Entusiasmi e aspettative per le città vesuviane sepolte
Sin dalla loro fortuita scoperta, le metropoli sepolte di Ercolano e Pompei hanno attratto viaggiatori e curiosi, rivoluzionando non solo la scienza antiquaria, ma anche la cultura, l’arte e la vita dei moderni. Già a proposito di Ercolano, Charles de Brosses, erudito appassionato di archeologia e futuro presidente del Parlamento di Borgogna, reduce da un viaggio in Italia compiuto nel 1739-1740, aveva sottolineato quanto straordinario fosse il ritrovamento globale di un centro urbano, mentre quasi contemporaneamente Scipione Maffei, raffinato intellettuale veneto, fondatore del museo epigrafico che porta il suo nome a Verona, preconizzava nel 1747 il folgorante richiamo che l’antica città dissepolta avrebbe costituito per l’Europa: «o qual grande ventura de’ nostri giorni è mai, che si discopra non uno ed altro antico monumento, ma una Città…».

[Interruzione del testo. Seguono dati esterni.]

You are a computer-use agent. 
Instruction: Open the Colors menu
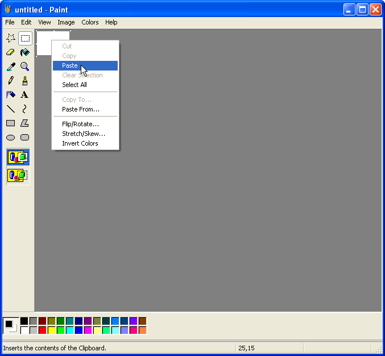tap(90, 22)
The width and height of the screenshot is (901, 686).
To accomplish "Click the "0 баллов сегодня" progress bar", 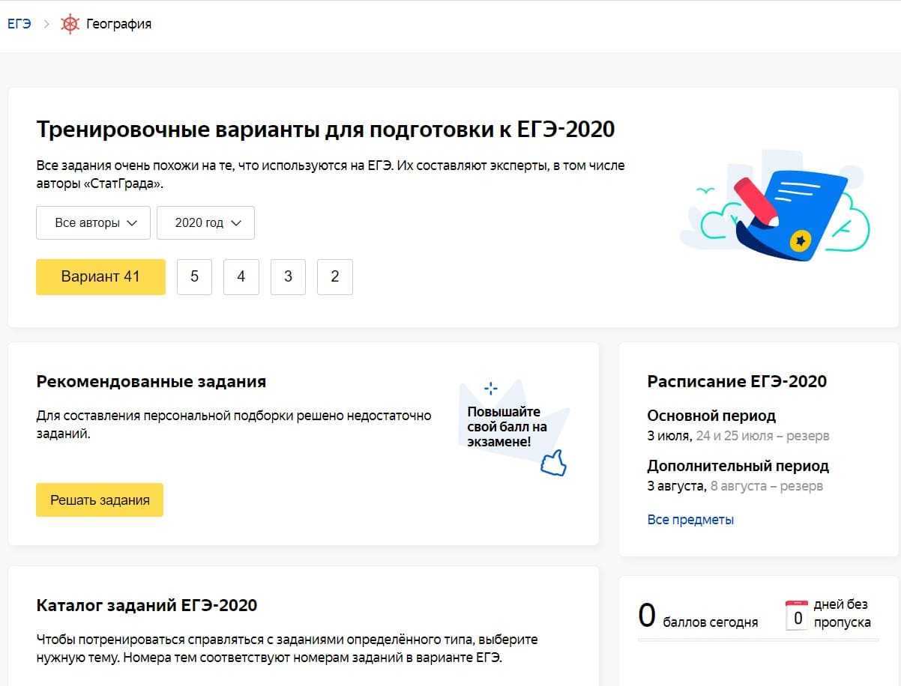I will point(756,640).
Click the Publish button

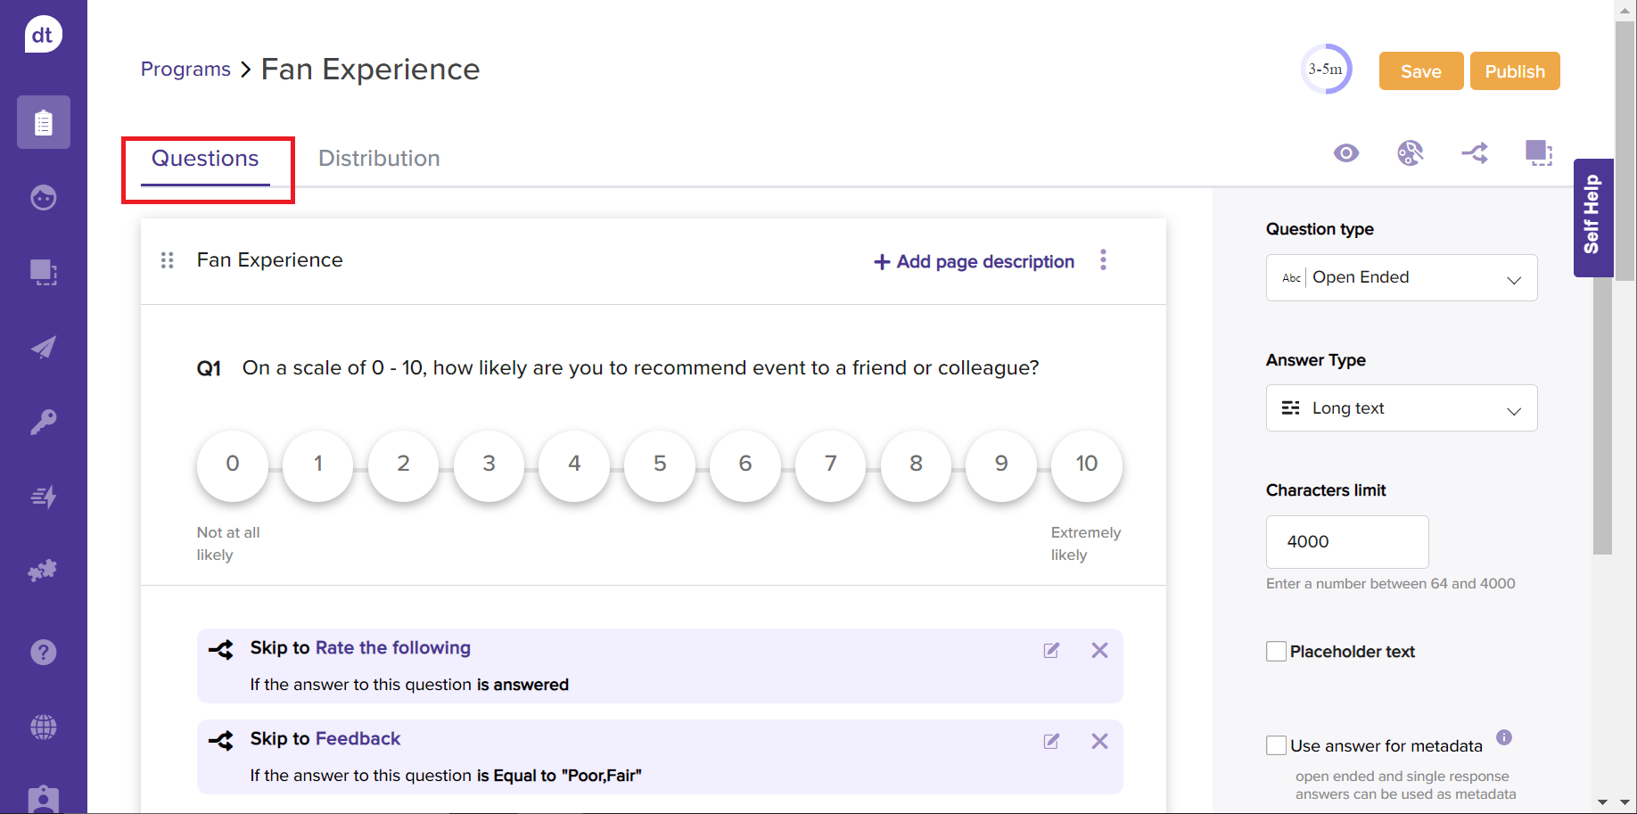click(1514, 71)
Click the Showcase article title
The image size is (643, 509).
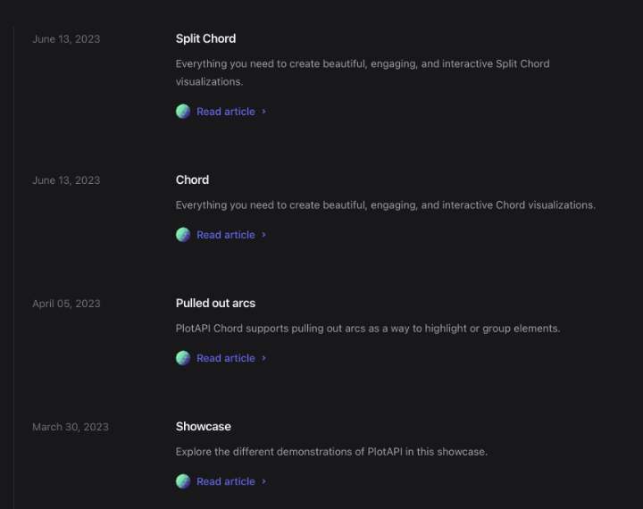pos(204,426)
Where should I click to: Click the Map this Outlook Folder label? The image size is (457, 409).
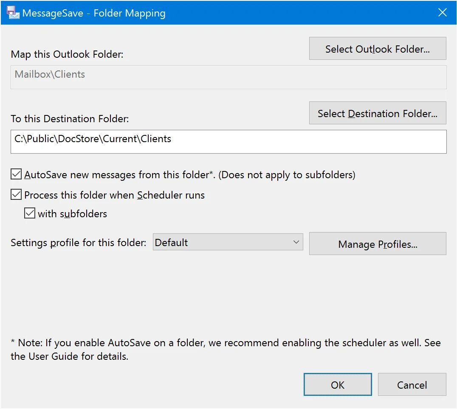click(67, 54)
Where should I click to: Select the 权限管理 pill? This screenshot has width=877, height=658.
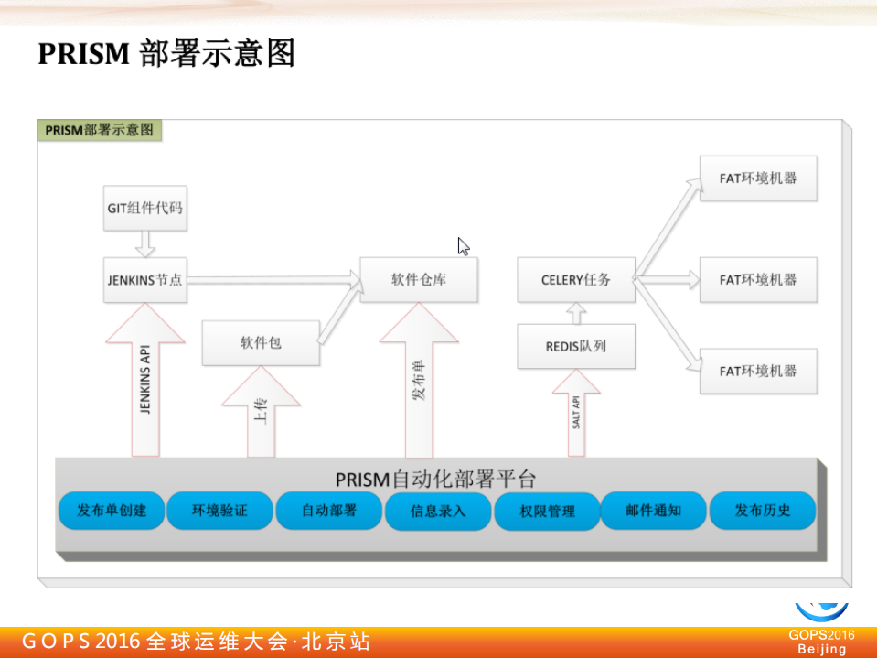[545, 511]
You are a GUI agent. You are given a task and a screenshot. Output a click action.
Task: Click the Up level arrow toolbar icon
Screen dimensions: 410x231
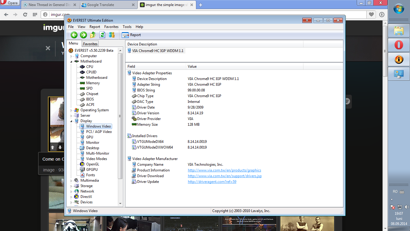(93, 35)
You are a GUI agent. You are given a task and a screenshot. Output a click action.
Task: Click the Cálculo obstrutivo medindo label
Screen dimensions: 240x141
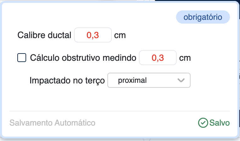pyautogui.click(x=83, y=58)
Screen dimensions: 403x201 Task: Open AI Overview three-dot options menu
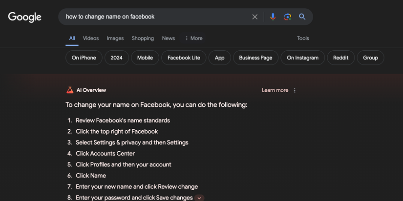pyautogui.click(x=295, y=90)
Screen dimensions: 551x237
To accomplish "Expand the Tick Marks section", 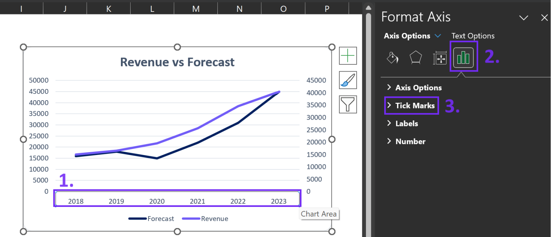I will click(x=411, y=105).
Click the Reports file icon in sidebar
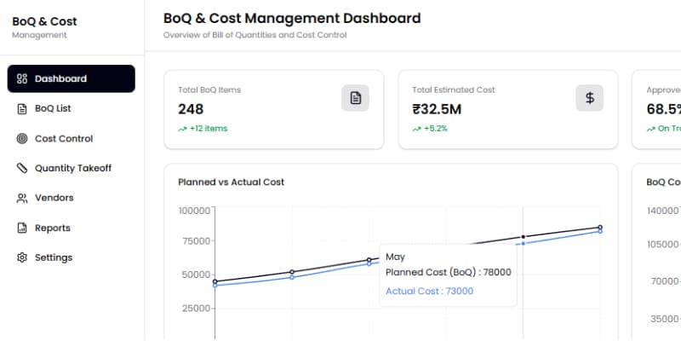Viewport: 681px width, 341px height. [x=22, y=228]
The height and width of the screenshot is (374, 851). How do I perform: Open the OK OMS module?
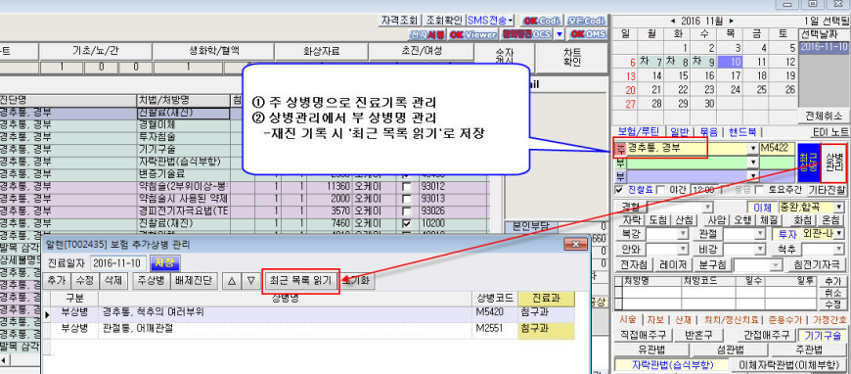coord(587,34)
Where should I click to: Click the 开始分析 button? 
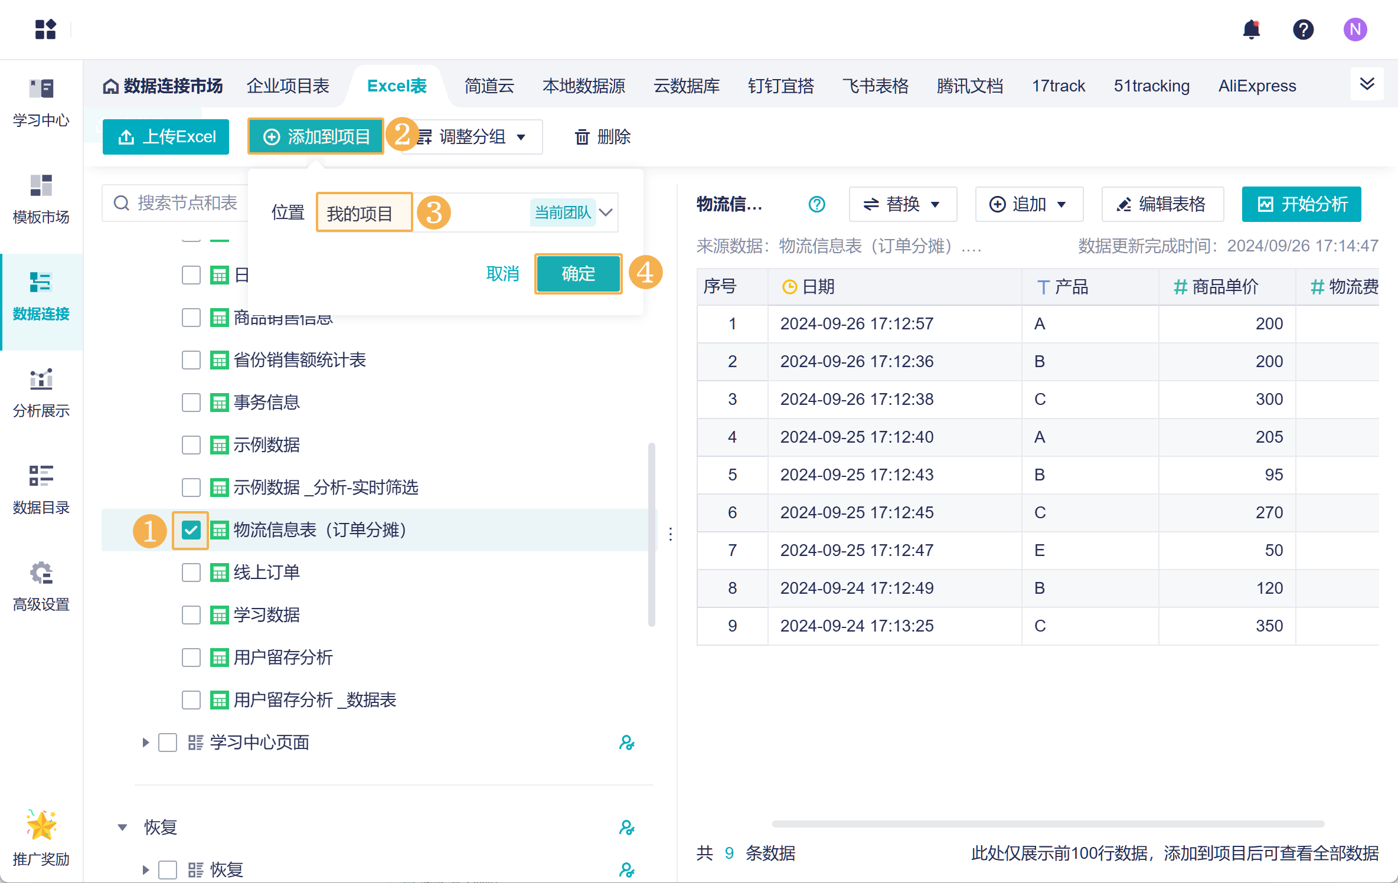tap(1301, 204)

Con uno sguardo singolarmente attento alla conservazione dei reperti archeologici, Maffei sottolinea quanto sia importante il rigore metodologico dello scavo: «… desiderabile soprattutto è, che si risolvano a lavorare per di sopra, levando e trasportando quel monte di cenere… in questo modo la spenta città si farà rinascere, e dopo mille e settecent’anni rivedere il sole: con grandissimo beneficio del paese correrà a Napoli tutta l’Europa erudita…».
Sigillate dalla lava e dai lapilli, le antiche città e la loro ricca messe di reperti e di affreschi, dagli inediti accordi cromatici, accesi e perfettamente conservati, restituivano con immediatezza il mondo che le aveva create; le case sembravano rianimarsi e raccontare la quotidianità degli uomini che le avevano abitate, i loro miti, i loro eroi, il loro credo.
Tutta una vita, brulicante, troncata dall’implacabile falce dell’eruzione e della morte, sotto l’ombra di uno scenario tanto familiare quanto terribile: il Vesuvio. […]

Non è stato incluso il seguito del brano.